Then interestingly, we get to "Kingdom", a remake off DT's "Physicist" album of 2000, and frankly a surprise track to here following a cushy, radio-friendly song like "Save Our Now". While I personally love "Kingdom" (and frankly, the entire album of "Physicist"), it almost feels to reverb-y and too heavy chord wise for this album, although it absolutely makes sense from a bombastic point of view, which is definitely the theme of this album, I've decided. But perhaps it's just for the contrast, as "Divine" which follows it is a mellow ballad accompanied by Townsend's voice, along with backing vocals and some synth electronics.

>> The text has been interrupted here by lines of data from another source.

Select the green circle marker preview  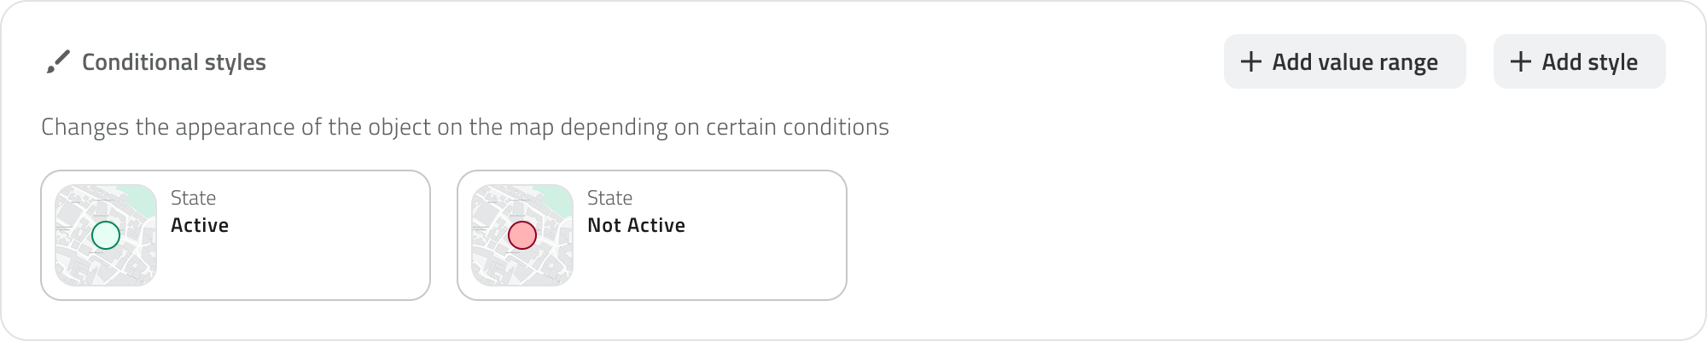(x=106, y=235)
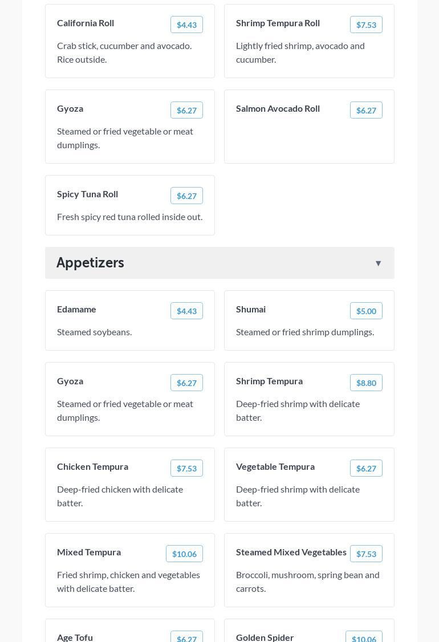This screenshot has height=642, width=439.
Task: Click the Shumai $5.00 price tag
Action: pyautogui.click(x=366, y=311)
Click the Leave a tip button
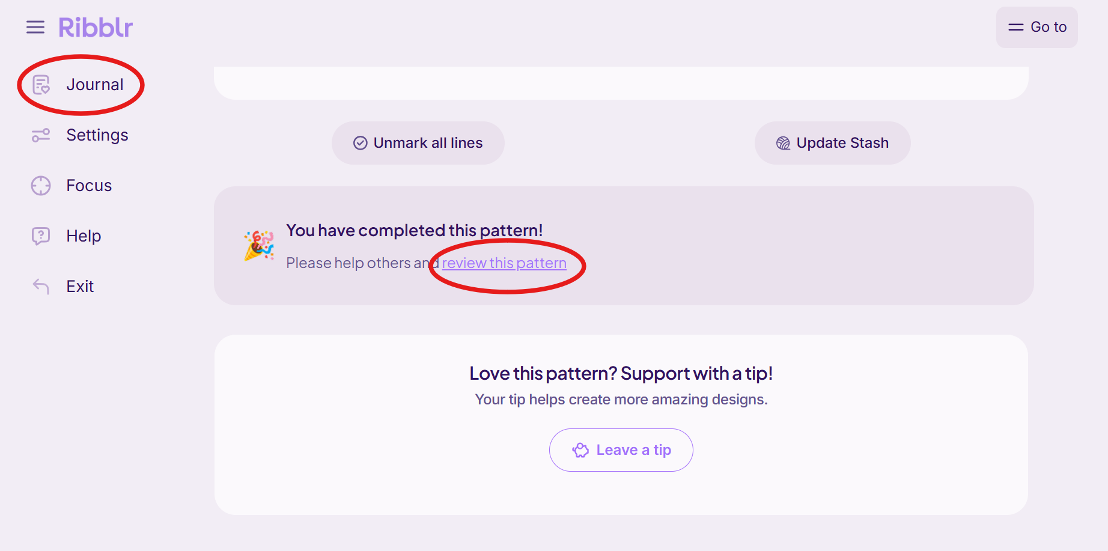The height and width of the screenshot is (551, 1108). tap(621, 450)
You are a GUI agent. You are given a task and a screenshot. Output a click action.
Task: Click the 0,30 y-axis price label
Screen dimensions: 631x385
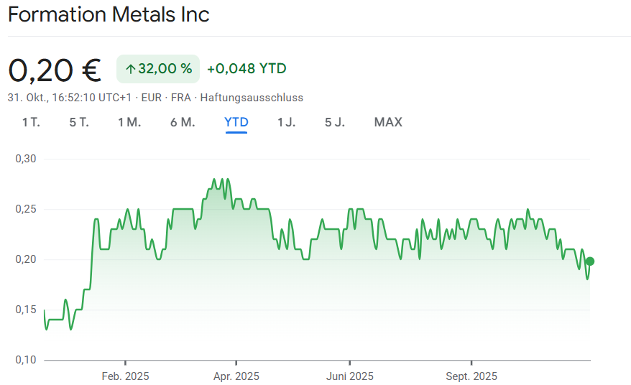tap(25, 159)
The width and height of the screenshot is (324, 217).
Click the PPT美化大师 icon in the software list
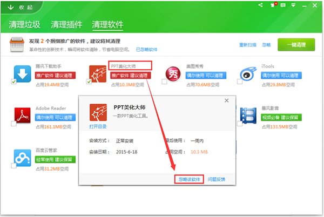coord(97,73)
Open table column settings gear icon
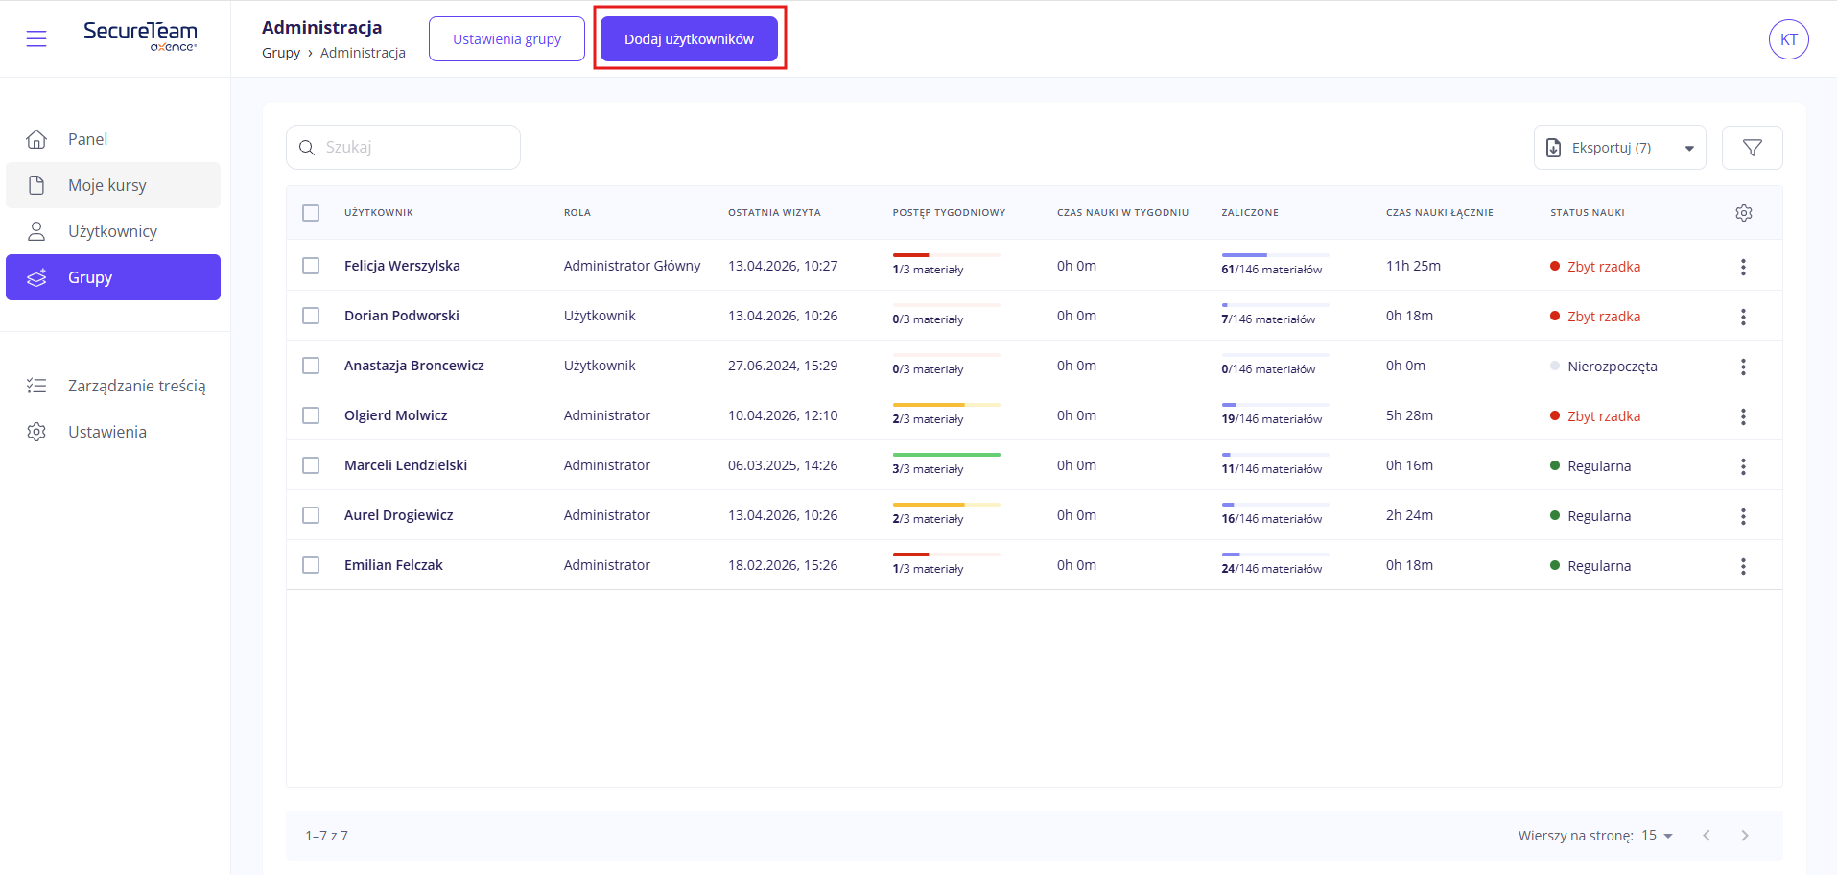This screenshot has width=1837, height=875. (1743, 213)
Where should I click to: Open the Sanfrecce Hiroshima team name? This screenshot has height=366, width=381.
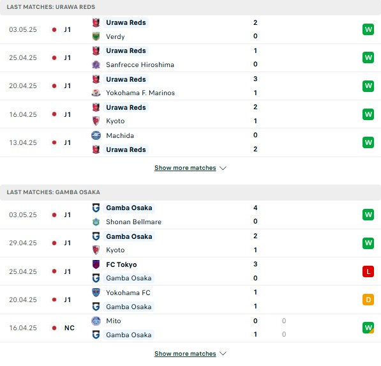pos(140,65)
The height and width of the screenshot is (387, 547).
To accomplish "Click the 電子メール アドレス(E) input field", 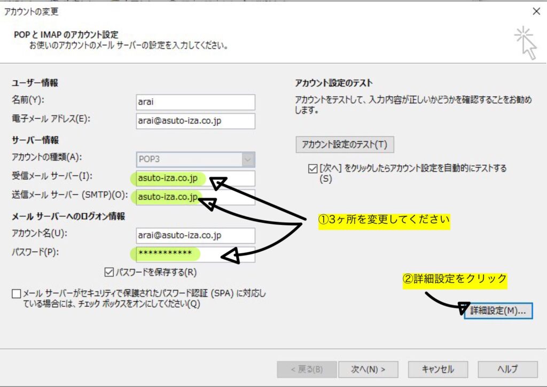I will pos(196,121).
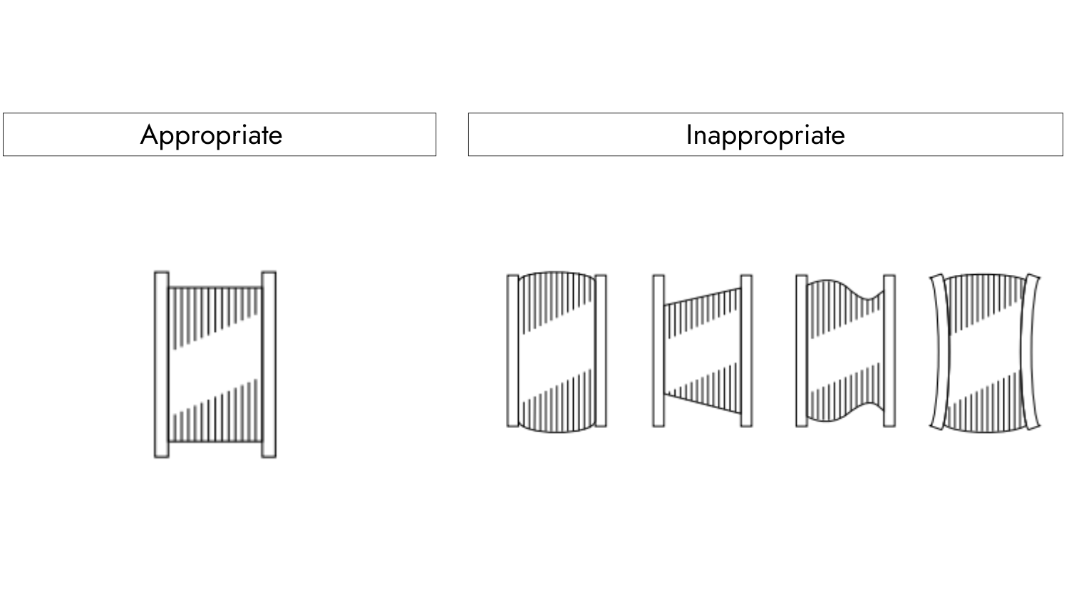Click the left flange of the bulging spool

pos(512,350)
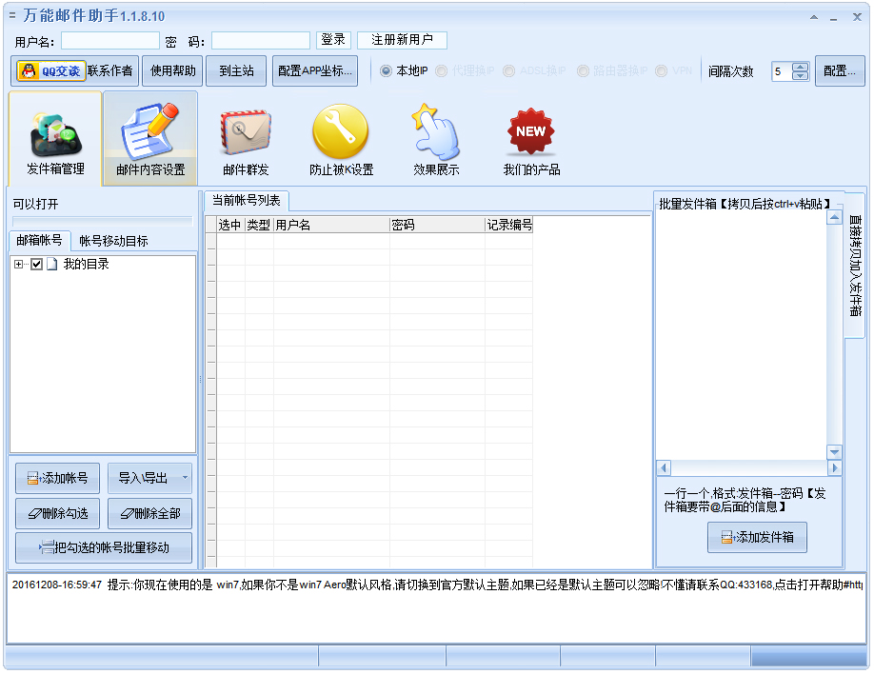874x674 pixels.
Task: Click the 注册新用户 register new user button
Action: [401, 40]
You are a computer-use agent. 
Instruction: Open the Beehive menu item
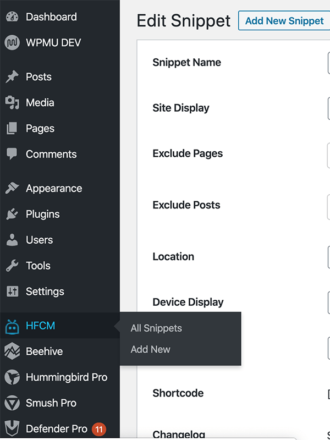point(44,351)
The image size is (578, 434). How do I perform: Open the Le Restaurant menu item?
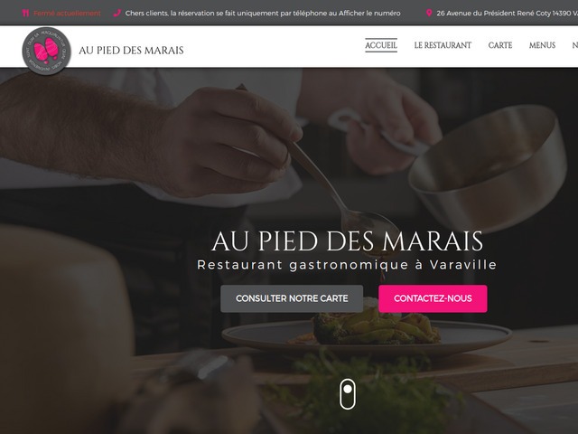click(443, 45)
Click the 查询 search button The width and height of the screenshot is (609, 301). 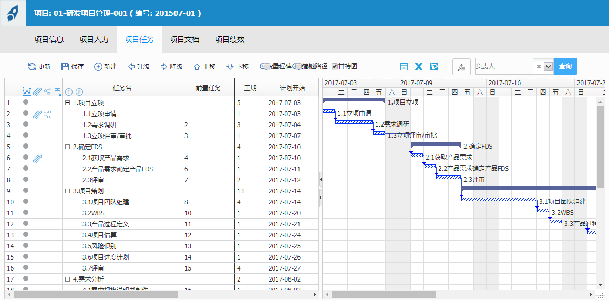click(x=565, y=67)
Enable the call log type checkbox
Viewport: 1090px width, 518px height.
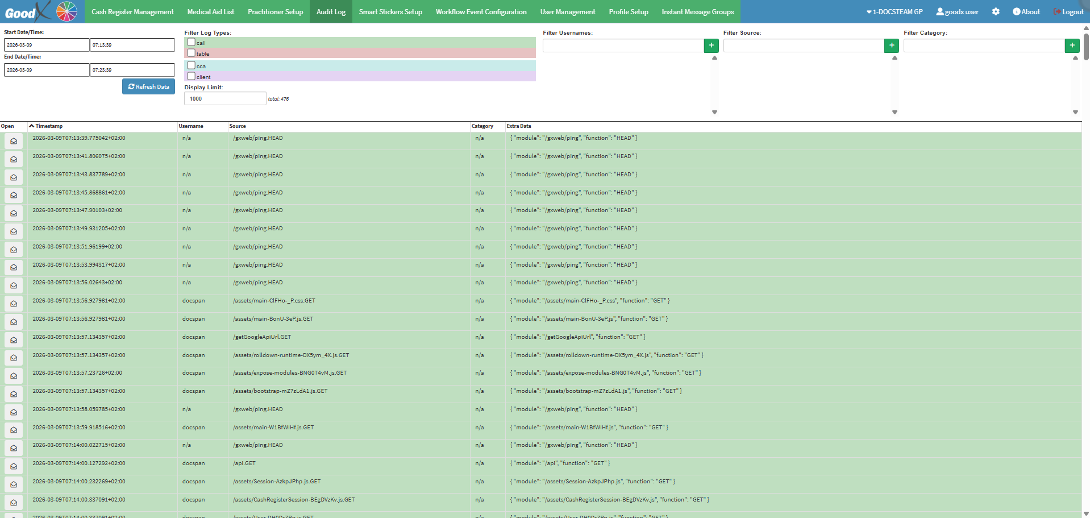point(192,42)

And while "Grace" starts off mellow as well, it's not long before the distorted guitar chords and drums kick in and create another bombastic and brutal spectacle, once again headlined by DT's classic dissonant progression (which is actually a major seventh, in music theory terms.Not necessarily dissonant, but with the constant emphasis on the dominant, which is B natural on this track, the major seventh following the "Grace" chorus sounds dissonant until the progression decends a half step each time before the choir hits the major fifth, and the cycle repeats again).

And frankly the bombast continues, with the rip-roaring "More!", while "Lessons" channels a bit of neo-classical Tenacious D acoustic picking, while "Hold On" begins as a down-tempo retreat from the bombast before the big chords open up just in time for you to pull out your lighter to sway with the rhythm, finally closing out the album with "Angel", another big loud, bombastic track built for the finale of the album that it closes, which actually surprised me. I figured it'd be as underwhelming as "Addicted", but in that vein, it actually succeeded my expectations by actually being tighter and more pronounced with the musical theme of the album, which as I've said all along, has been big, bombastic, choir-filled arena songs. So that said, I enjoy this album thoroughly and is another one of DT's many great albums to reside in his catalog of insanity and genius.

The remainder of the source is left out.